- Aim of the task
Rescale the data from its first line up to and including the line containing "click(x=732, y=381)". Reproduce those lines in full, requests included, and multiply every coordinate in the answers by 2.45, rounding to whole numbers with halves rounded up, while leaving all numbers in the requests unchanged.

◇ ◇ ◇

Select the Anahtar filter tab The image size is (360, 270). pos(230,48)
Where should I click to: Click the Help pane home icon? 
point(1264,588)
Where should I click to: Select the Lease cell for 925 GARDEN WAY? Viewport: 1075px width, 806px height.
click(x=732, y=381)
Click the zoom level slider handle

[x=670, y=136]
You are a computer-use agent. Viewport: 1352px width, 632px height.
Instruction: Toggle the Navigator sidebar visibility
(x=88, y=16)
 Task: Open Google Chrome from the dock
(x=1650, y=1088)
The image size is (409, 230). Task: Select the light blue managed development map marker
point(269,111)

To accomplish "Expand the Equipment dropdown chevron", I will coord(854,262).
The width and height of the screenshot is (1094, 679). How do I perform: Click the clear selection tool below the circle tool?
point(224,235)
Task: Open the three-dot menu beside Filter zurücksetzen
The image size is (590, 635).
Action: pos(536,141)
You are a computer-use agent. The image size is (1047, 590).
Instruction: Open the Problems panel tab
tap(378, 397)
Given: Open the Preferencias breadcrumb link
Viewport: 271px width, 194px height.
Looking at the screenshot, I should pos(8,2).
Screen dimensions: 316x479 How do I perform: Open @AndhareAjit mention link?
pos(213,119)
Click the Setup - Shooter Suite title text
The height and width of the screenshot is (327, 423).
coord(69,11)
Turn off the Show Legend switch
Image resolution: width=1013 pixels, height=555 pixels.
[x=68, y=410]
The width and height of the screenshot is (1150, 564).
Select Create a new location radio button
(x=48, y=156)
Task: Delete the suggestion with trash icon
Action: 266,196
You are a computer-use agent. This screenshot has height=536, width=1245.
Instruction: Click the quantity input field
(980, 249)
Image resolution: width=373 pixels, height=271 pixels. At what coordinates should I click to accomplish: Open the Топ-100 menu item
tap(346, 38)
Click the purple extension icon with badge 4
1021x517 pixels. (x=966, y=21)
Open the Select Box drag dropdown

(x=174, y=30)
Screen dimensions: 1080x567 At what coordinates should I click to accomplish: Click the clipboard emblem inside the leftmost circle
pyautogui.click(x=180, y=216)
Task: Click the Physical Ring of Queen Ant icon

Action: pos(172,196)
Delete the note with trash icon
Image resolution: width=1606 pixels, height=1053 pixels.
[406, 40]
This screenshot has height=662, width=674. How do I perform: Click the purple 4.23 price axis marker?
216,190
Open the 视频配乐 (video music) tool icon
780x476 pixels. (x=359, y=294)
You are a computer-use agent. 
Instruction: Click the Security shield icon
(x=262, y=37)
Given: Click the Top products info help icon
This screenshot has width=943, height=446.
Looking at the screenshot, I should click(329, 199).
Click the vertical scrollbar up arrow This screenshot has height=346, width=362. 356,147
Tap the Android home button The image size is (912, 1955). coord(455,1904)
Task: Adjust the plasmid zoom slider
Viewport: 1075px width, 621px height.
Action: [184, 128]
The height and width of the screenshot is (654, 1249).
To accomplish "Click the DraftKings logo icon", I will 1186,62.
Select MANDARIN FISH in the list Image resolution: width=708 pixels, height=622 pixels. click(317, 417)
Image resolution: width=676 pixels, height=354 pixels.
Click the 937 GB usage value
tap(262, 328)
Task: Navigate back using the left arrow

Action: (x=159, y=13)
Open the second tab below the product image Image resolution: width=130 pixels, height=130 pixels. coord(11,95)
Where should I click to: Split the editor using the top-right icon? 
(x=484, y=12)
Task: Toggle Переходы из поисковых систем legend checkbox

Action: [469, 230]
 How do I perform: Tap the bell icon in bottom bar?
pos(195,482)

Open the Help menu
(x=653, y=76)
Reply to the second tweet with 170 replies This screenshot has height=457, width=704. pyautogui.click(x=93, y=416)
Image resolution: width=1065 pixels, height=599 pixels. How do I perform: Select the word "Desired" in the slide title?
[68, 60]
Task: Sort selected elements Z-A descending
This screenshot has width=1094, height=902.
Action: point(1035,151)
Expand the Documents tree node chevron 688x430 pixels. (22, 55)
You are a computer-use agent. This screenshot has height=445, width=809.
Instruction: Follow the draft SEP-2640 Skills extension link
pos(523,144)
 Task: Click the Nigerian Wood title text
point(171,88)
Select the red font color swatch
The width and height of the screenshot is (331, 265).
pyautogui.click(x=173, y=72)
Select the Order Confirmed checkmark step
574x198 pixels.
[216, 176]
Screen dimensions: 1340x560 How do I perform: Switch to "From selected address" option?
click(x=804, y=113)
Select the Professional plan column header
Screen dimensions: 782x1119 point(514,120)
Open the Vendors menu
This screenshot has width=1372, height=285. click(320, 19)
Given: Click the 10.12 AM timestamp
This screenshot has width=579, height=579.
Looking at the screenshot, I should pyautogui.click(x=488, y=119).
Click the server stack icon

◇ ◇ ◇

- Exercise solution
Select the Anahtar filter tab The image size is (360, 270). pos(564,118)
Where should I click to: Click the Help pane home icon? 
point(3097,1441)
Where should I click to: Select the Lease cell for 925 GARDEN WAY? Viewport: 1075px width, 806px height.
click(x=1793, y=933)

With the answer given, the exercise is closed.